Prompt
Pick out each line in these entries that contains the string "Follow".

Exercise material
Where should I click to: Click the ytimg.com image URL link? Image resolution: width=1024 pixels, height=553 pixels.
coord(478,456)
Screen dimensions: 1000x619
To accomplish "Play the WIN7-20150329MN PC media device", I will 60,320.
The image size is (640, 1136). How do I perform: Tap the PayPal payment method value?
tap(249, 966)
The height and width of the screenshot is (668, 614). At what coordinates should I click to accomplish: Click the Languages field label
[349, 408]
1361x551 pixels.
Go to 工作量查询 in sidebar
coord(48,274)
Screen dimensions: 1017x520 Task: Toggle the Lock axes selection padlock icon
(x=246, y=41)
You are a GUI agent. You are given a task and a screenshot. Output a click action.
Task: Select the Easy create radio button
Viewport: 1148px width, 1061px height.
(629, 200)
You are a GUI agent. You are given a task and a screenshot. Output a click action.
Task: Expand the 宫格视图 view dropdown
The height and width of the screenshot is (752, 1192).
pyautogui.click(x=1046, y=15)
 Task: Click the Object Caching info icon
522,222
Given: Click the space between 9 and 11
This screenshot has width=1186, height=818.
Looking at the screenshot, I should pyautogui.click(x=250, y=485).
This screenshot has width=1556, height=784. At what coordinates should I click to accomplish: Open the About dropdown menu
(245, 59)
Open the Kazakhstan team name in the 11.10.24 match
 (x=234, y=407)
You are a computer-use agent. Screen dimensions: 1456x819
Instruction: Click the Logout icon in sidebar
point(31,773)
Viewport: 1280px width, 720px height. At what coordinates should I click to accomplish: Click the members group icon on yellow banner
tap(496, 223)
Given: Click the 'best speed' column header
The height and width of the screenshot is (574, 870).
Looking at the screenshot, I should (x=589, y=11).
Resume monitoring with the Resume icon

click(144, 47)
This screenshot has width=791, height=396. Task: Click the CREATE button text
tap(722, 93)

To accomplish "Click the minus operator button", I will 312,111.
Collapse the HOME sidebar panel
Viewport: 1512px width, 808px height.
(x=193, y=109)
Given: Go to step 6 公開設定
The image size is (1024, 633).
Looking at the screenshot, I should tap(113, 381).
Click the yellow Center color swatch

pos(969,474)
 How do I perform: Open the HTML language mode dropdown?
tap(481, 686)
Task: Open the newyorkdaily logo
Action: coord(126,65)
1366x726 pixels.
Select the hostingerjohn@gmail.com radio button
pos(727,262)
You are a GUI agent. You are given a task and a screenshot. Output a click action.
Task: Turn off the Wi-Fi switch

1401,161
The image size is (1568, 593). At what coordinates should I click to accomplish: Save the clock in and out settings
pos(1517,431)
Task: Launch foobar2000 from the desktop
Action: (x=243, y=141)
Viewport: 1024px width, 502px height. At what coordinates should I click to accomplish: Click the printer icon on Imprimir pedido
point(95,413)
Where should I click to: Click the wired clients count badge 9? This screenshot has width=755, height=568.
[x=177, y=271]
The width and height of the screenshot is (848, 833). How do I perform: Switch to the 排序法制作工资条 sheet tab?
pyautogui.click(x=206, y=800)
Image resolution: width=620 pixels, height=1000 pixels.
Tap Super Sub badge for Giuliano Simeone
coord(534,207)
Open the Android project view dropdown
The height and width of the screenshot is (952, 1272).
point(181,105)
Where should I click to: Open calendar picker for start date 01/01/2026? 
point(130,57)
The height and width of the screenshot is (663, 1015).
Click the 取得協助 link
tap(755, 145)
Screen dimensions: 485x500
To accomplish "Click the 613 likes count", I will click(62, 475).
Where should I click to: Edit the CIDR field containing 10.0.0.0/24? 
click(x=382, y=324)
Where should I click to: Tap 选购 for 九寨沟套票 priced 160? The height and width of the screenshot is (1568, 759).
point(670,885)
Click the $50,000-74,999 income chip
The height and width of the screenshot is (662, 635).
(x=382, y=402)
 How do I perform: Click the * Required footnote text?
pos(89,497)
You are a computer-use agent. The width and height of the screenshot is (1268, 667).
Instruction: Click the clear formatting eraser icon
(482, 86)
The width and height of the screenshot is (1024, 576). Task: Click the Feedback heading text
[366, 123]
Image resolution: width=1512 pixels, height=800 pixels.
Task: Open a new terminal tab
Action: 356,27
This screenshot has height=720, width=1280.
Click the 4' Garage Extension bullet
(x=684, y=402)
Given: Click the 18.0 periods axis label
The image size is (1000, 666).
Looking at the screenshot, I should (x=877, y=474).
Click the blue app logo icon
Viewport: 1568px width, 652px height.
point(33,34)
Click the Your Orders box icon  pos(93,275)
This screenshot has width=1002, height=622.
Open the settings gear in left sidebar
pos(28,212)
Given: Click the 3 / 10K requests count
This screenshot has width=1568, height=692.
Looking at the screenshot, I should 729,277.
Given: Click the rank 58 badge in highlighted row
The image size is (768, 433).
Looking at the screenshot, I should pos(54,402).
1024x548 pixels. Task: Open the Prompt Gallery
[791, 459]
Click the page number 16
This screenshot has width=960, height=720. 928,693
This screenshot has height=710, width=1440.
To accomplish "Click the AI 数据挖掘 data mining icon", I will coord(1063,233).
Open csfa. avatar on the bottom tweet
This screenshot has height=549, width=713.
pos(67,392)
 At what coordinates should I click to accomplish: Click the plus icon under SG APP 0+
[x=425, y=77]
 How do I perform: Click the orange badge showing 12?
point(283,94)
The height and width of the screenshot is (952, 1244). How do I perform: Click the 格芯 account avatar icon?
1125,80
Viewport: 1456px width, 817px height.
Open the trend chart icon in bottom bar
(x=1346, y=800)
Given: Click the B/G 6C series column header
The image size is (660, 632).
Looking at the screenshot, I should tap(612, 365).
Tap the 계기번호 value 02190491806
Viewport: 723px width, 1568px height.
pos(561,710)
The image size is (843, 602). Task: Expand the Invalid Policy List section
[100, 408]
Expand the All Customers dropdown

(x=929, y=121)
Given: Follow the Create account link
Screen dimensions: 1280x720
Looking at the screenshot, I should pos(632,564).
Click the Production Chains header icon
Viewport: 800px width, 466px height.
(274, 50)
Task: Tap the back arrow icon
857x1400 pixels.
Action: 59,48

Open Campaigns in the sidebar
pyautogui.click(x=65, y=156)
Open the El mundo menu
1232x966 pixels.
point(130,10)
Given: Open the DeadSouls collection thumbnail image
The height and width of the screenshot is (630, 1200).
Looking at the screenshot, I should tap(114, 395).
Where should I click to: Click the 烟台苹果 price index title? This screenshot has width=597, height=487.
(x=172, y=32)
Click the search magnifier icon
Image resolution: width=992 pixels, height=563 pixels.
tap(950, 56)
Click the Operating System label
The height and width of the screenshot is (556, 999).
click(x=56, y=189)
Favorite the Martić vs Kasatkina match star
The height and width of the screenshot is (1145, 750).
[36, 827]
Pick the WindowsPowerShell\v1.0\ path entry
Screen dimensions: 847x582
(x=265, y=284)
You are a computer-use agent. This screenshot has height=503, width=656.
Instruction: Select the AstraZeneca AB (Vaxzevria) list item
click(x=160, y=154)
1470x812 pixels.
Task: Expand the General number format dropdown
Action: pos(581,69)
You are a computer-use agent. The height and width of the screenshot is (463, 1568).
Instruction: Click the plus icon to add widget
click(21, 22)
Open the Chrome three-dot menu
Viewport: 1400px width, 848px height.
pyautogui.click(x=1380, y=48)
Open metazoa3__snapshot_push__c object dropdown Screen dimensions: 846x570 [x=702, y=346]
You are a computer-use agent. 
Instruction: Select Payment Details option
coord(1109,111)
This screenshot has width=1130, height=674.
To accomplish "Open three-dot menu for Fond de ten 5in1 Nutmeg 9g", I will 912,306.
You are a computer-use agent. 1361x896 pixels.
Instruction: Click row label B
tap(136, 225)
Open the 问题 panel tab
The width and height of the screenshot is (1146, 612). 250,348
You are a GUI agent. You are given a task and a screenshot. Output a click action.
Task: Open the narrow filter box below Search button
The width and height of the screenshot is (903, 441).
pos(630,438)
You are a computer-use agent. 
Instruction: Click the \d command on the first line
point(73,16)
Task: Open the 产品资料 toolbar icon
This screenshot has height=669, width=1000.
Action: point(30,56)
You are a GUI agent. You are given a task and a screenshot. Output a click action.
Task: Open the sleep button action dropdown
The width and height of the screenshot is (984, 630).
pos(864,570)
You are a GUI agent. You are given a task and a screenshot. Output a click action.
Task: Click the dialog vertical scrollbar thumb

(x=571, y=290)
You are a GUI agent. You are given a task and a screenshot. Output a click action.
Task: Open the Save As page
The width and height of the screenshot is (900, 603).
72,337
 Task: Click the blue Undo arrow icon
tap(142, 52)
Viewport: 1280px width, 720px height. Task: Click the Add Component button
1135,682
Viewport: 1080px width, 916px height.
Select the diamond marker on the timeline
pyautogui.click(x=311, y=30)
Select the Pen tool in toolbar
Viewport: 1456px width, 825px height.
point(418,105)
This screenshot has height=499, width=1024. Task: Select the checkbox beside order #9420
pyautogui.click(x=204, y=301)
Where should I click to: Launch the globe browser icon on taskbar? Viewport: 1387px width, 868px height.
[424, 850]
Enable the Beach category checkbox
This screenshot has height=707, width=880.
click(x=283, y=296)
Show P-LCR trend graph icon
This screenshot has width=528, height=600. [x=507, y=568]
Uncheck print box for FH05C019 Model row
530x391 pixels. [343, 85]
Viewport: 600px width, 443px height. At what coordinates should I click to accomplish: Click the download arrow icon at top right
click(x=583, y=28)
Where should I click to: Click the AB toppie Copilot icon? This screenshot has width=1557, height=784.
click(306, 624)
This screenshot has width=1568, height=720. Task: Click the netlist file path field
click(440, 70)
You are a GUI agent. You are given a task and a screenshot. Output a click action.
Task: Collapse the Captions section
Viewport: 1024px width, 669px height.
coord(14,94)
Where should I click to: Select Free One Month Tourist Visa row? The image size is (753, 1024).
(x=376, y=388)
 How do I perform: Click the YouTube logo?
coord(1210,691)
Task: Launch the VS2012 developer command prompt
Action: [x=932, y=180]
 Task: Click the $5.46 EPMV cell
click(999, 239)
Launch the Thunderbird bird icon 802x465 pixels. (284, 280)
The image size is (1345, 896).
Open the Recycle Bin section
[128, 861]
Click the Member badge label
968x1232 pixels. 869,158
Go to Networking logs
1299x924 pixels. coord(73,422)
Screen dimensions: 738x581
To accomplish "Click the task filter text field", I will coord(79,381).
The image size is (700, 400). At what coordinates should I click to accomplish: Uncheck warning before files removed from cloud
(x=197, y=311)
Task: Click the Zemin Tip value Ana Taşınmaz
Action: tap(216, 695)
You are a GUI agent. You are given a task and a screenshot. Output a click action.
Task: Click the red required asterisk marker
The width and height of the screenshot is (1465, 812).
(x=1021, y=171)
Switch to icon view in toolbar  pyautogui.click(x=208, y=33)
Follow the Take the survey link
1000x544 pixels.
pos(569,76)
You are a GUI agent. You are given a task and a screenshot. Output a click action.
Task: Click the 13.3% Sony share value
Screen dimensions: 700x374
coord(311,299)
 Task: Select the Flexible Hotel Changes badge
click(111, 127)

Exercise result
Given: Follow the Create account link
Follow the Take the survey link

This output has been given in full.